Le pape Benoît XVI arrive à Cuba

Texte par Dépêche

Dernière modification : 26/03/2012

Le pape Benoît XVI est attendu ce lundi à Cuba, où l’Église catholique, bien que minoritaire, est l'interlocuteur privilégié du régime castriste. Un rôle que le Vatican entend bien voir se renforcer.

AFP - Après le très catholique Mexique, le pape Benoît XVI arrive lundi dans une Cuba multi-confessionnelle, où l'Eglise catholique est minoritaire mais jouit, en l'absence de toute opposition légale, d'un rôle d'interlocuteur privilégié du régime communiste qu'il s'efforcera de renforcer.

Benoît XVI a donné le ton dans l'avion qui l'emmenait vendredi au Mexique, en affirmant que le marxisme "comme il a été conçu, ne répond plus à la réalité" et qu'"il convient de trouver de nouveaux modèles". Et en soulignant aussitôt la volonté des catholiques "d'aider à un dialogue constructif pour éviter les traumatismes".

"Il est évident que l'Eglise est toujours du côté de la liberté de conscience, de la liberté de religion", a-t-il ajouté en assurant qu'à Cuba "de simples fidèles catholiques contribuent à ce chemin en avant".
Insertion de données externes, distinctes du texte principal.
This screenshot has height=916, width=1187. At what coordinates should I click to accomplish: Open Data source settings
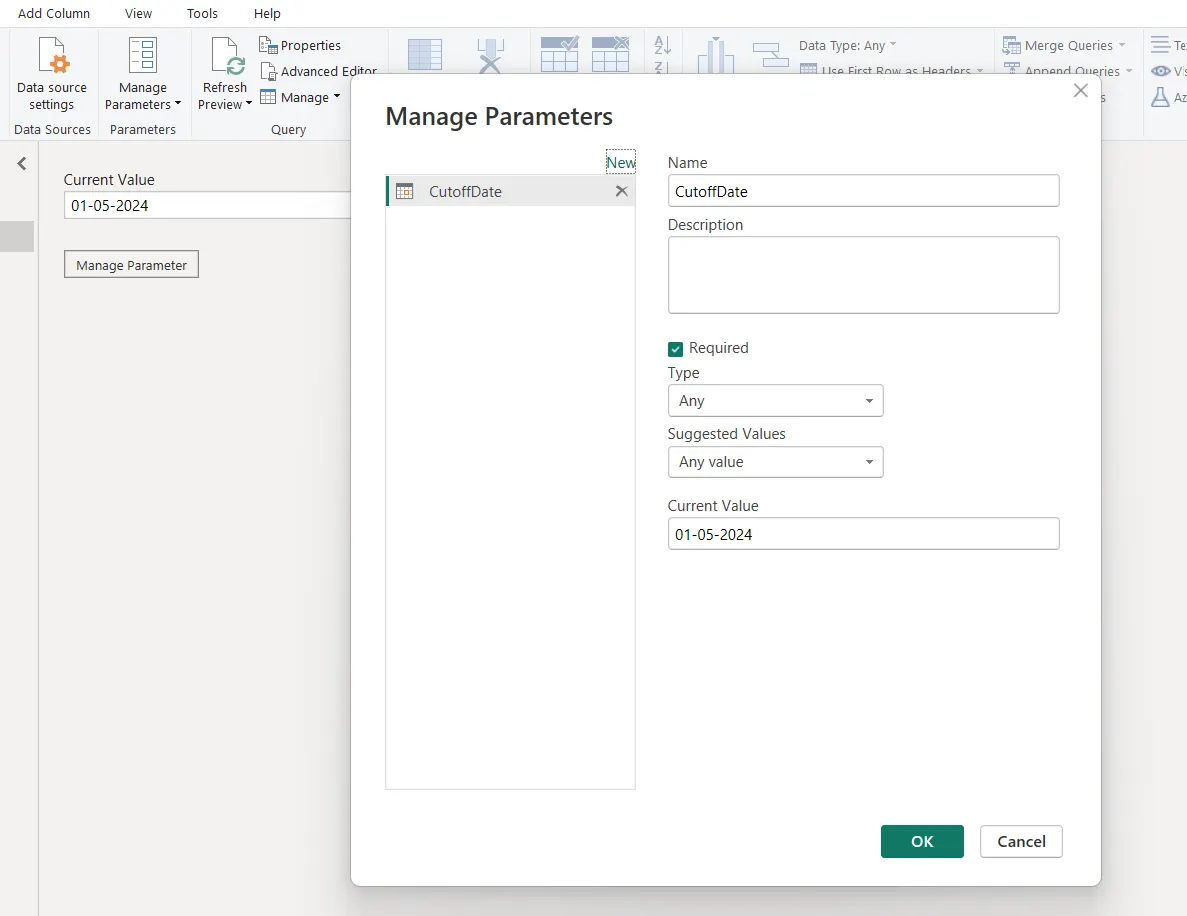pyautogui.click(x=51, y=75)
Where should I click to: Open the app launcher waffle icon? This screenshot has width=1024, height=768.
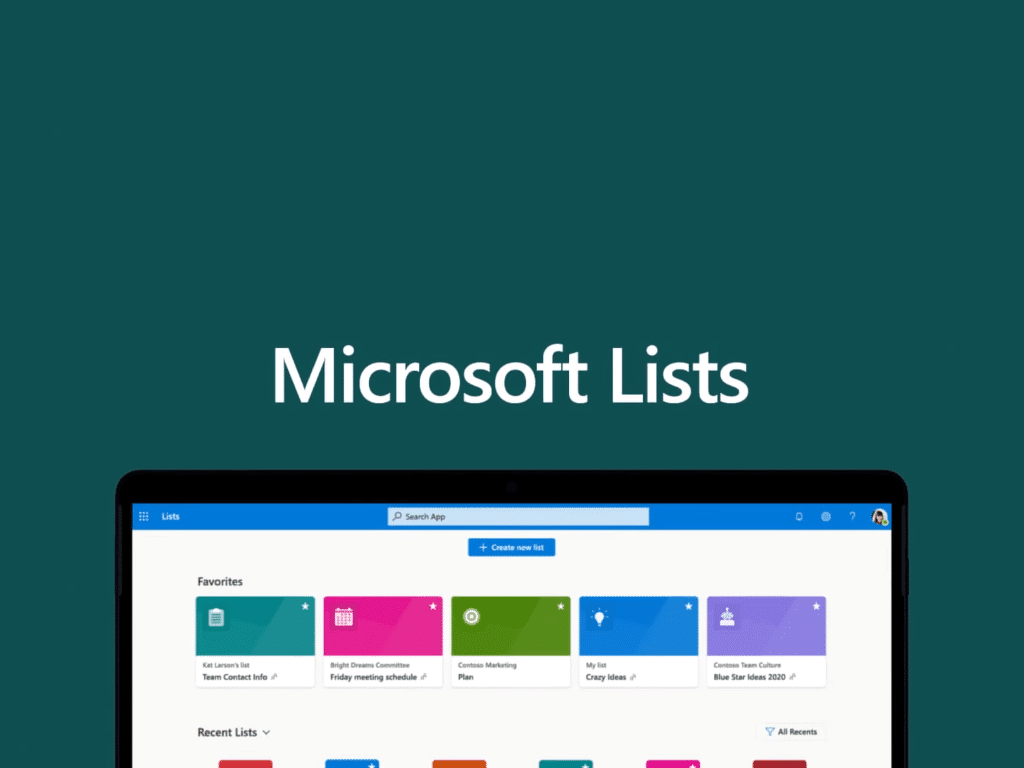144,517
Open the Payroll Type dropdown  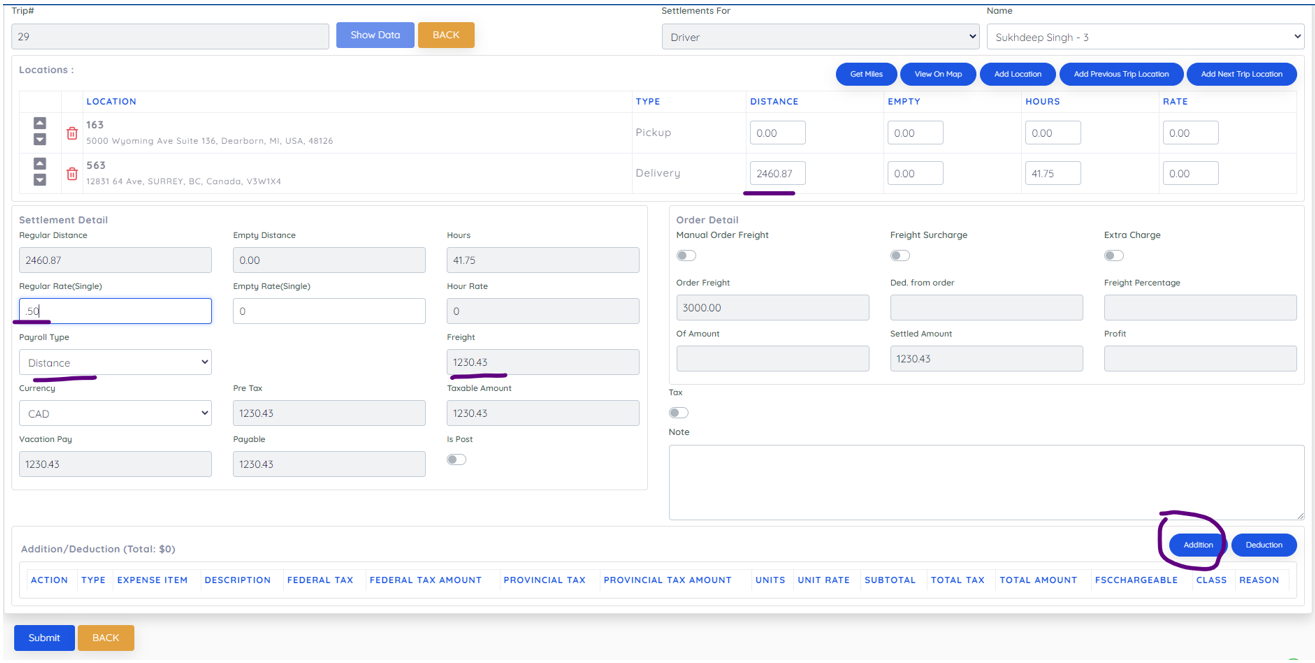[x=115, y=362]
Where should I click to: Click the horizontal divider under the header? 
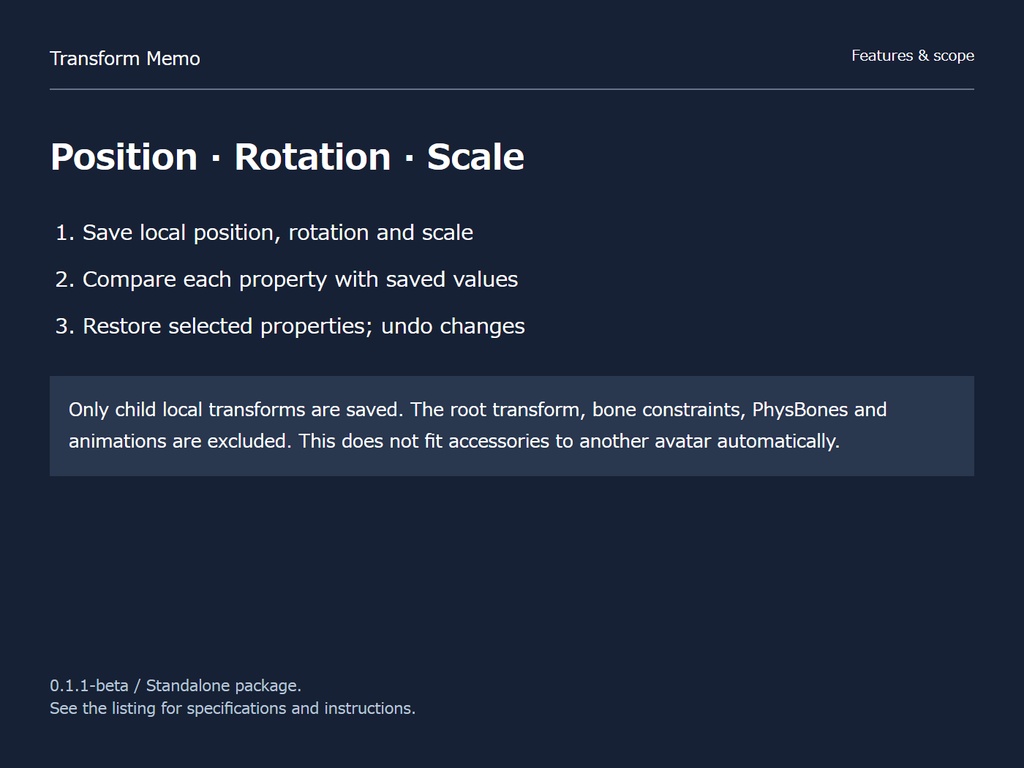coord(512,89)
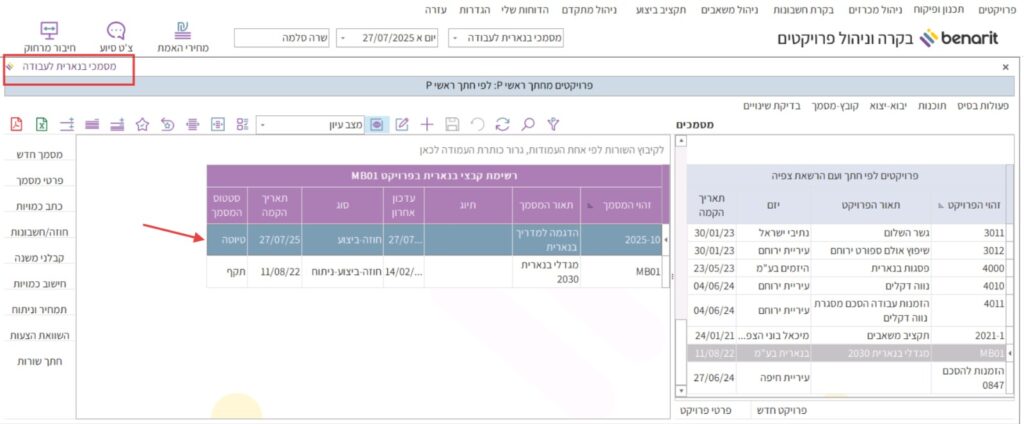Click the magnifier search icon
This screenshot has height=424, width=1024.
click(527, 124)
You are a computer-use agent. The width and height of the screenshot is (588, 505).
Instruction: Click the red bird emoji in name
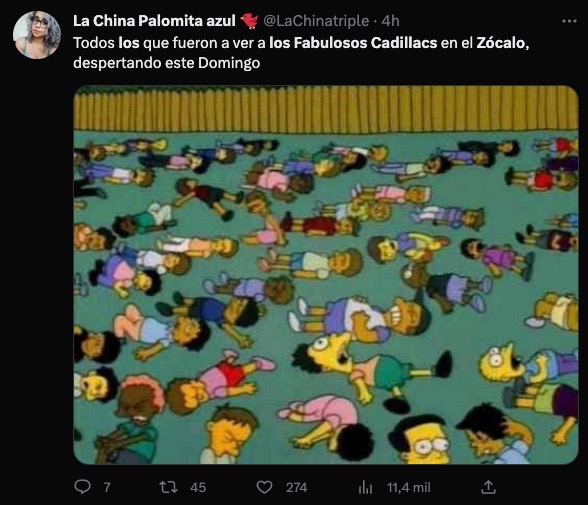click(x=249, y=21)
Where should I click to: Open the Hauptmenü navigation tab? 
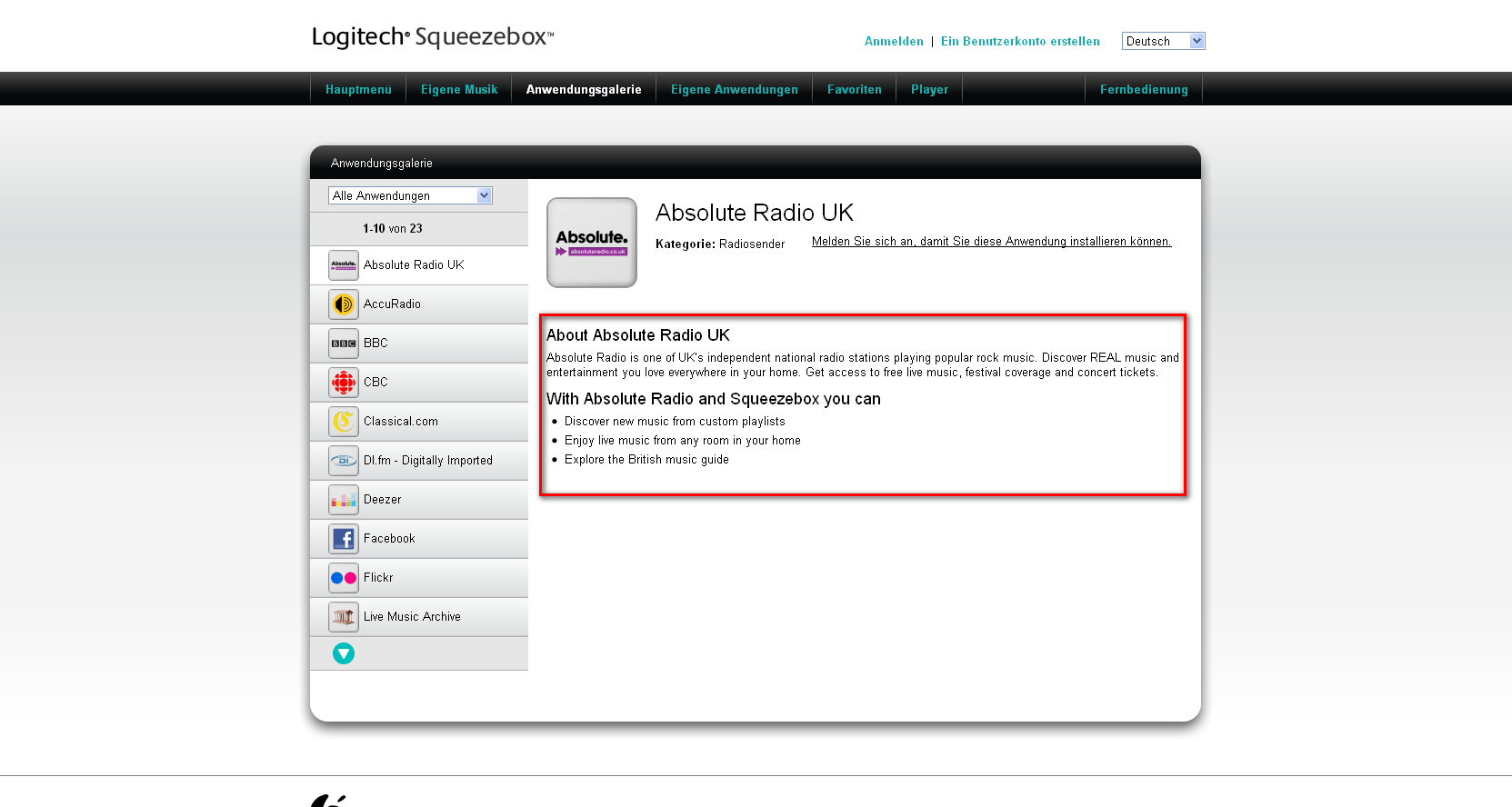coord(358,89)
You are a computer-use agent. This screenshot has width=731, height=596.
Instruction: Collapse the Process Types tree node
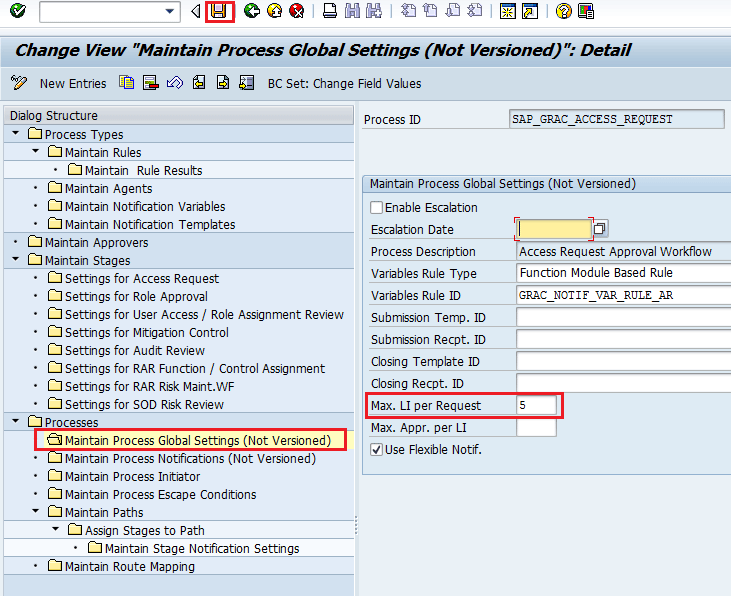(17, 135)
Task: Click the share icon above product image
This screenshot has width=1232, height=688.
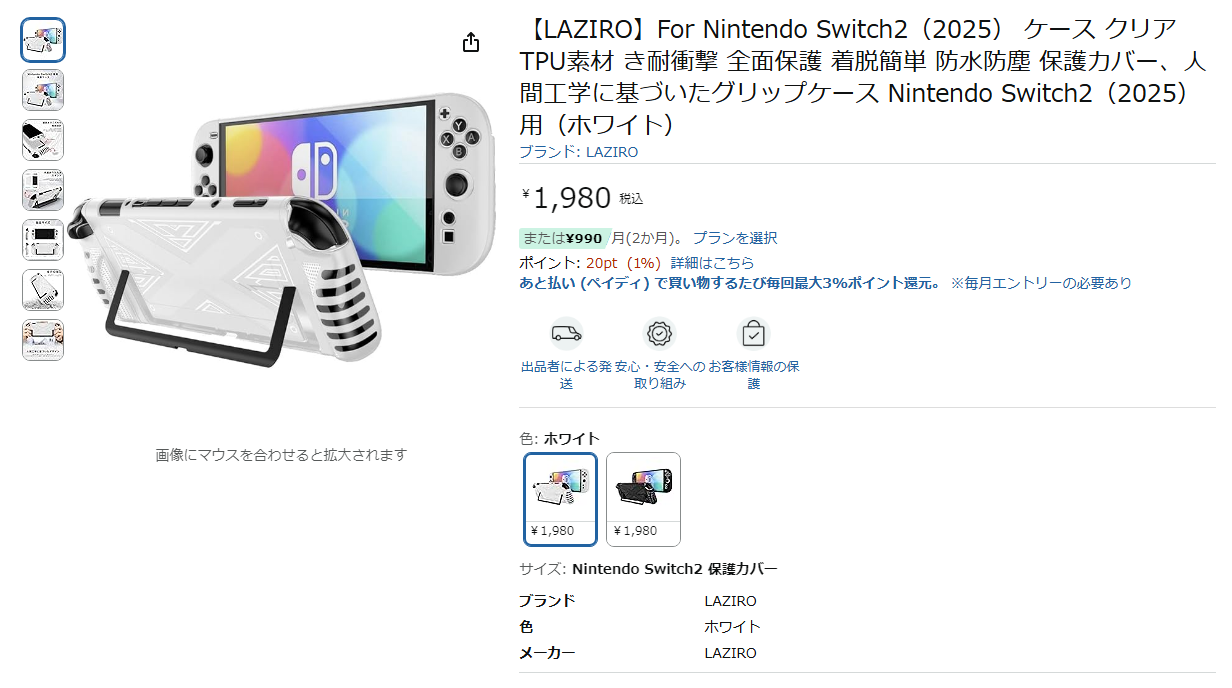Action: pos(471,42)
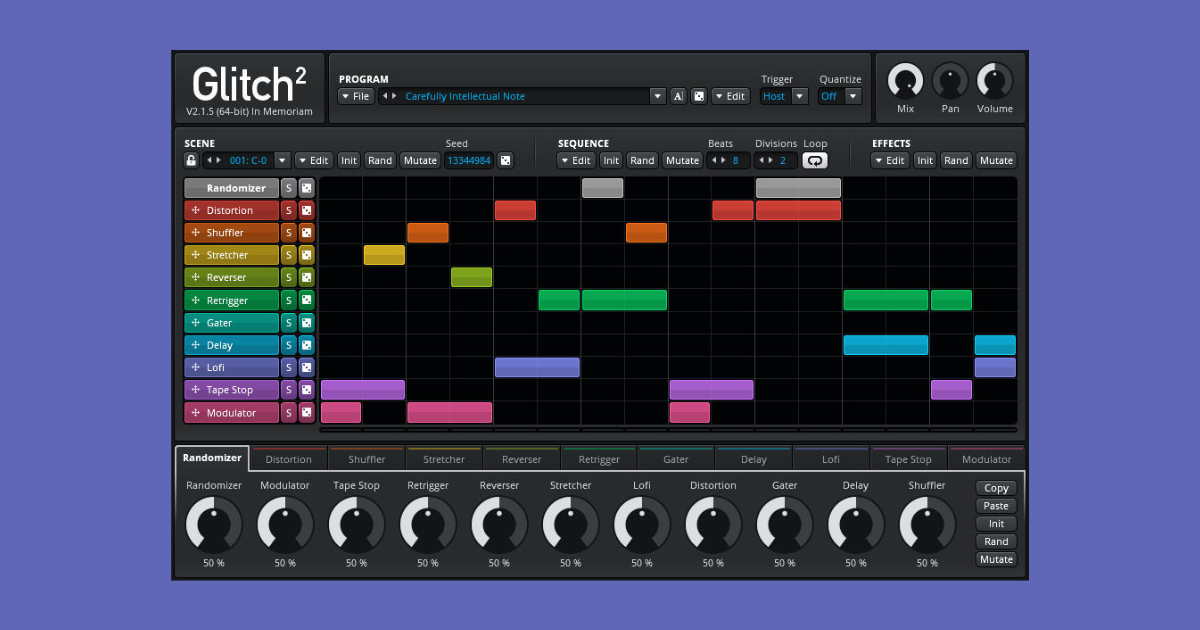Open the program File dropdown
The height and width of the screenshot is (630, 1200).
[356, 96]
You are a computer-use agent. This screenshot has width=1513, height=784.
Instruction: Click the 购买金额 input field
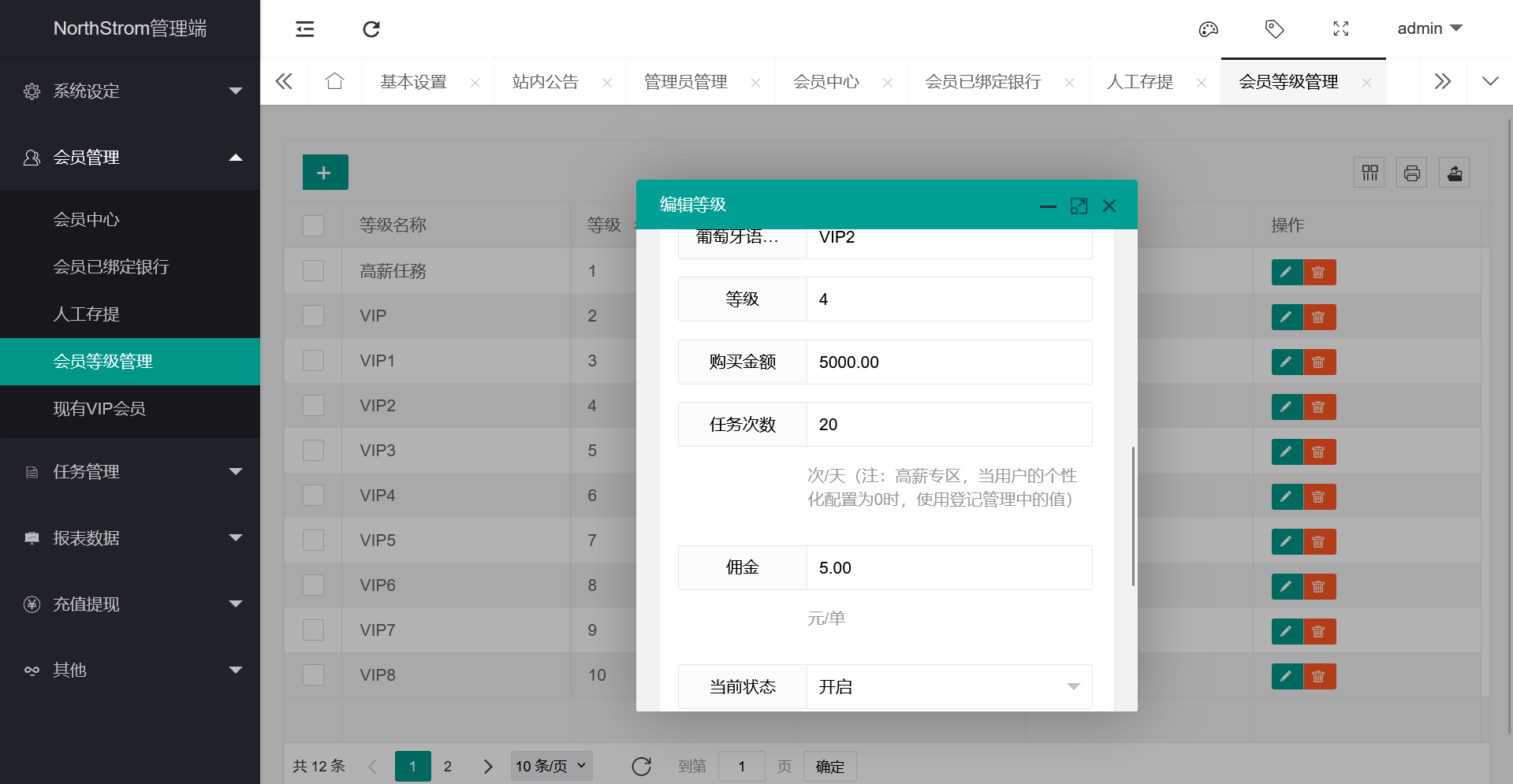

Pas de confrontation à attendre pour autant entre le pape qui s'affirme ""dans une continuité absolue" du voyage historique de Jean Paul II sur l'île en janvier 1998 et le régime déterminé à le recevoir avec "affection et respect".

L'archévêque de Santiago, où le pape entame sa visite lundi, a désamorcé la situation : "Le Saint-Siège connaît parfaitement les dispositions idéologiques du gouvernement cubain" et celui-ci "connaît le point de vue de l'Eglise", a expliqué Mgr Dionisio Garcia.

"Je pense que cela n'aura aucune répercussion", a ajouté Mgr Garcia en soulignant que "ce qu'a dit le pape est évident", car "le marxisme, comme il a été conçu, doit être dépassé et révisé, et pas seulement à Cuba".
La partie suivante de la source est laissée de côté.